%%
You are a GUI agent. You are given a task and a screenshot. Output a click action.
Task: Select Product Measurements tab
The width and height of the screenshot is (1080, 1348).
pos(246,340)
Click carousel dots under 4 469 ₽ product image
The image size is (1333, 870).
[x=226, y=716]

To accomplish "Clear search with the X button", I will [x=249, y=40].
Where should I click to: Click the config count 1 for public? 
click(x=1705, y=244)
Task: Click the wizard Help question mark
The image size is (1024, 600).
%%
■ Problem to solve ■
Going line by line, copy the data above exactly.

■ Solution for this problem ■
You are a GUI agent. You are given a task and a screenshot. Output a click action.
Task: Select Product Measurements tab
The width and height of the screenshot is (1080, 1348).
pos(246,340)
Click carousel dots under 4 469 ₽ product image
The image size is (1333, 870).
[x=226, y=716]

To accomplish "Clear search with the X button", I will [x=249, y=40].
Where should I click to: Click the config count 1 for public? 
click(x=1705, y=244)
Task: Click the wizard Help question mark
The image size is (1024, 600).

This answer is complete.